Reputation: 1425
I have entity type Order which has a reference to an entity type Customer. There's a function import that return a list of Order based on a criteria. This list of Orders in displayed in a Datagrid which shows
Order.Date | Order.Customer.Name | Order.Total
For Customer.Name to show up I need to load the CustomerReference in each Order in the list, but each call to Order.CustomerReference.Load() whould make a round trip to the SQL Server and make the whole process very inefficient. The question is, if I have a single query that retrieves all Customer data for all Orders in the list, how do I manually populate the CustomerReference in each Order?
Basically I need to do .Include("Customer") with a function import.
Thanks
Upvotes: 1
Views: 1163
Reputation: 1425
Thanks Alex, I tried that. It works as you said but apparently it doesn't work on derived entity type. Order Entity Type is an abstract base class which has a derived class Sale.

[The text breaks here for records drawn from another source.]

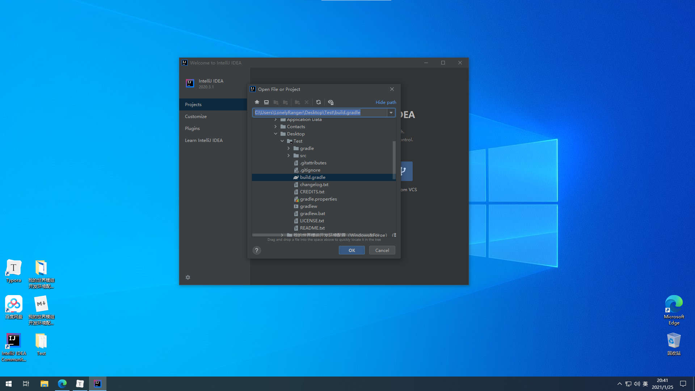Image resolution: width=695 pixels, height=391 pixels.
Task: Select gradle.properties in file tree
Action: tap(318, 199)
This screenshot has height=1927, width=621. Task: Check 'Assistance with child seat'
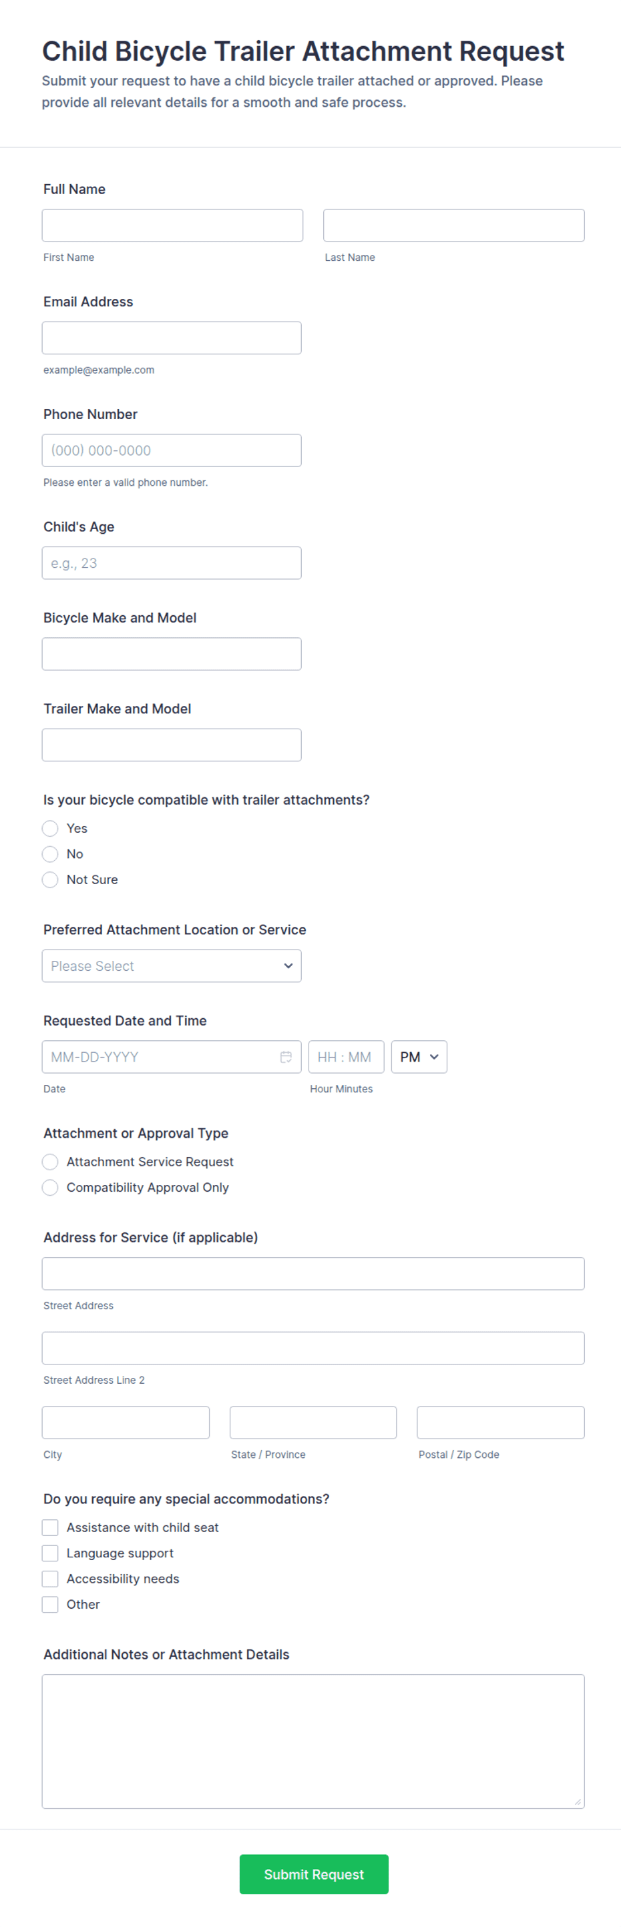pyautogui.click(x=50, y=1527)
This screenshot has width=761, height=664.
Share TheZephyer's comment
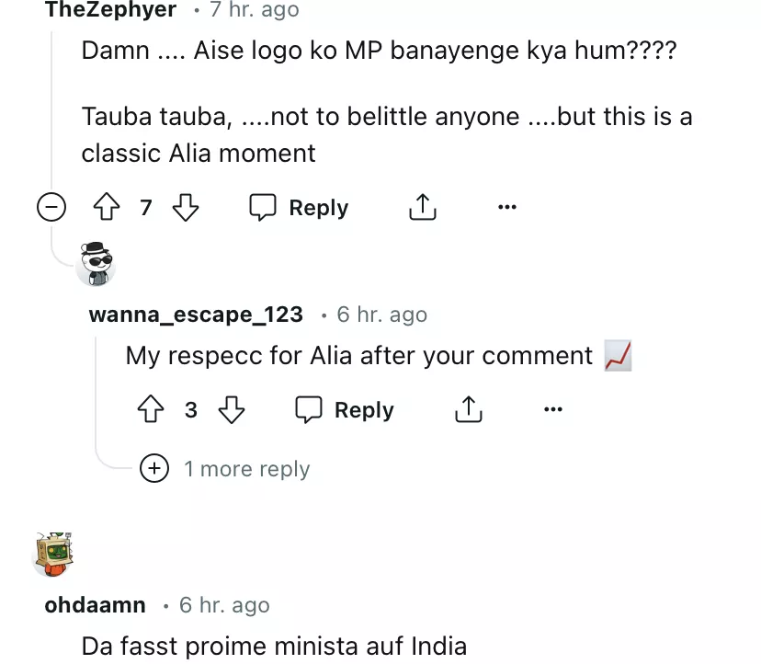(422, 208)
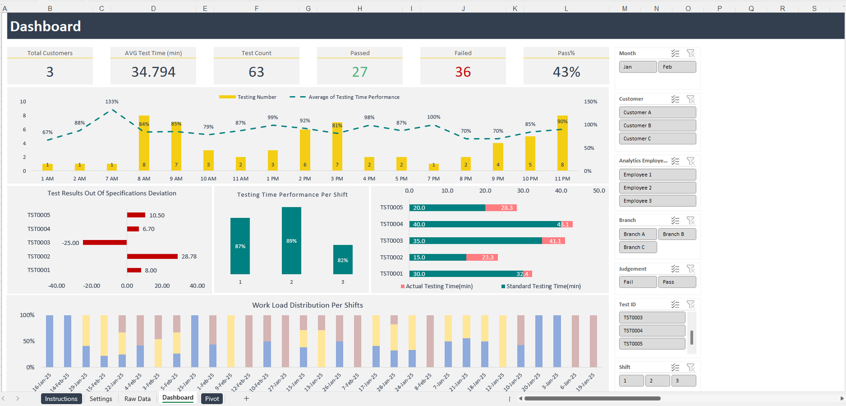This screenshot has height=406, width=846.
Task: Filter by Employee 2
Action: coord(657,188)
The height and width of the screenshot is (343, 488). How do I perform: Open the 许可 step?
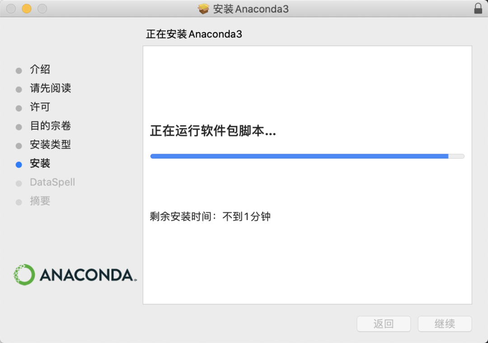coord(40,107)
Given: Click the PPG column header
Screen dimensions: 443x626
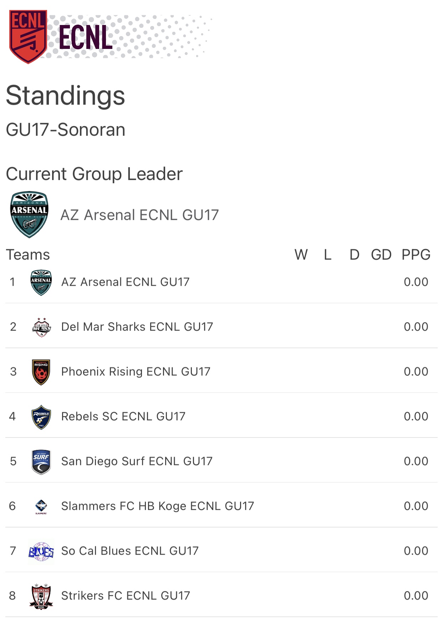Looking at the screenshot, I should (416, 255).
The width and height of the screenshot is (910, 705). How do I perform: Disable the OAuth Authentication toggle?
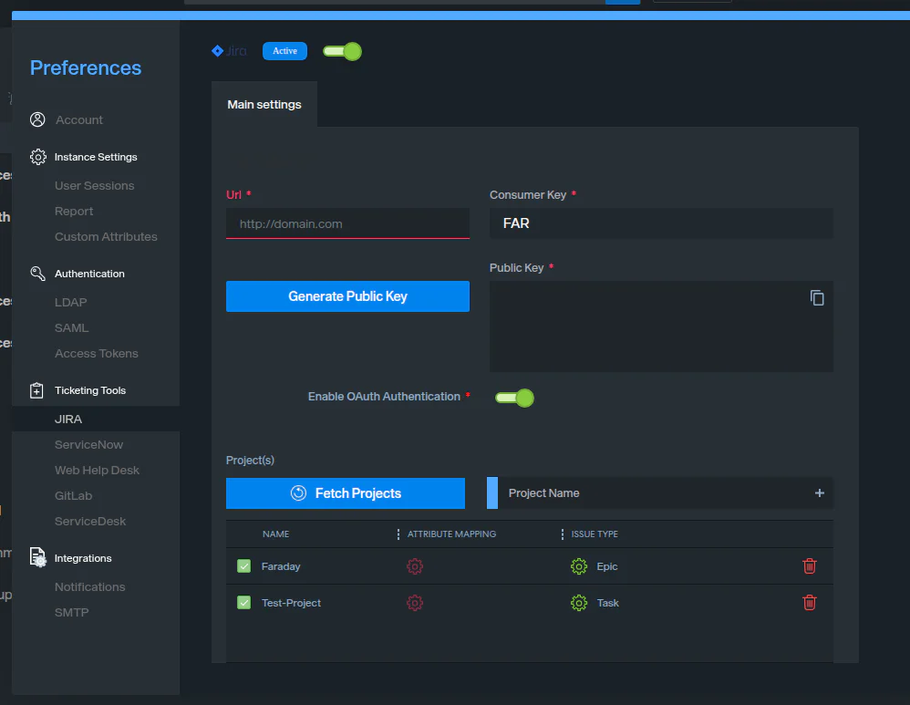point(514,398)
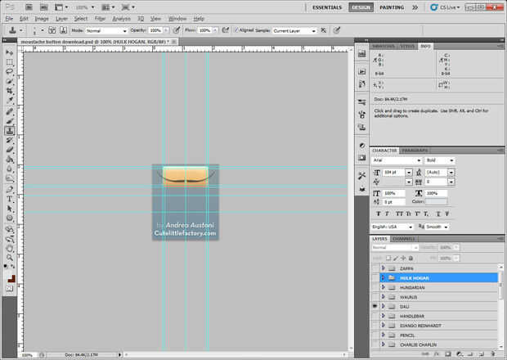Click the Clone Stamp tool

pyautogui.click(x=9, y=130)
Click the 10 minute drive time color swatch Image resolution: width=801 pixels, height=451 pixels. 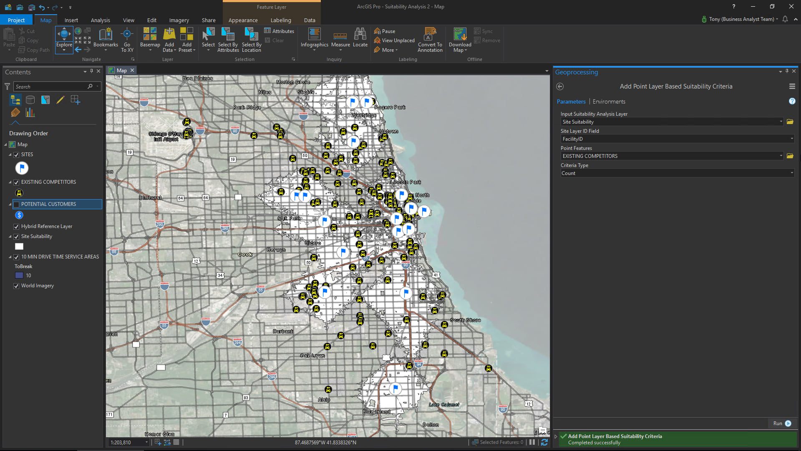(19, 276)
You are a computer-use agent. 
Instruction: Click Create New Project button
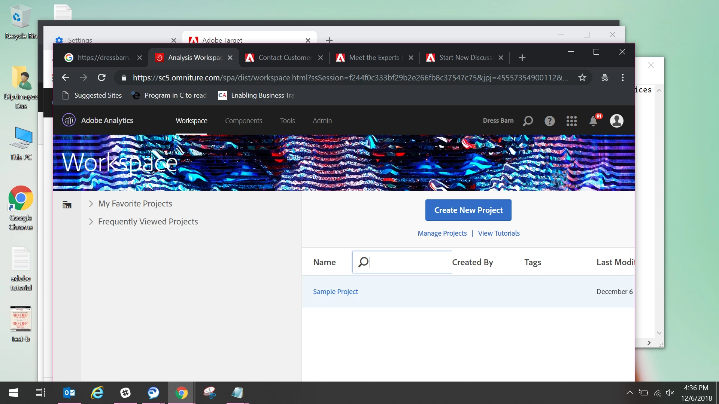tap(468, 210)
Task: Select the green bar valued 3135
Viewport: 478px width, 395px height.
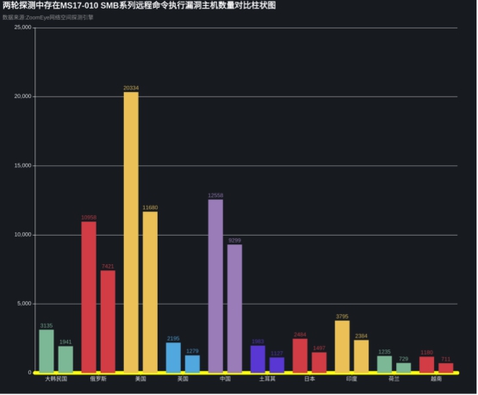Action: [x=47, y=351]
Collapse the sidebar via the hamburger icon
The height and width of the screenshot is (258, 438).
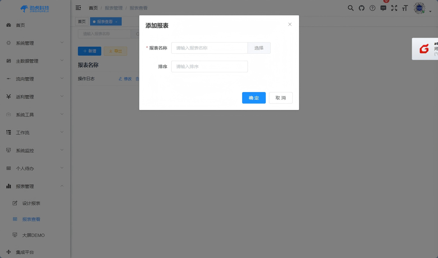pos(78,8)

Order o1 = ctx.Orders.First(o => o.Customer.ID == 1);
Sale s1 = ctx.GetSaleByCustomerID_FunctionImport(2).First();
Customer c = ctx.Customers.First(c => c.ID == 1);
Customer c2 = ctx.Customers.First(c => c.ID == 2);
//At this point o.Customer == c but s1.Customer is still null
And I can't set the function import return type as Order because it's abstract and not allowed as a return type.
What am I missing here?
Update: I found out there's a difference between o1 and s1 before the customers are loaded o1.CustomerReference.IsLoaded is False o1.CustomerReference.EntityKey is ID = 2
s1.CustomerReference.IsLoaded is False s1.CustomerReference.EntityKey is null
But calling s1.CustomerReference.Load() would correctly load the Customer data. I double checked my GetSaleByCustomerID Function Import (simply "SELECT * FROM Customers WHERE ID = 2"), it does return the CustomerID field required by the reference.
Upvotes: -1
Reputation: 20924
If you execute a query that brings back all the related customers in one go, there is no need to manually populate each CustomerReference. This is because something called Relationship Fixup does this for you automatically.
i.e. if you do this:
Order o = ctx.Orders.First(o => o.Customer.ID == 1);
// at this point o.Customer == null
Customer c = ctx.Customers.First(c => c.ID == 1);
// at this point o.Customer == c
Relationship Fixup means that after the customer enters the context all related object will automatically now point to it...
I.e. this is a lot easier than you think!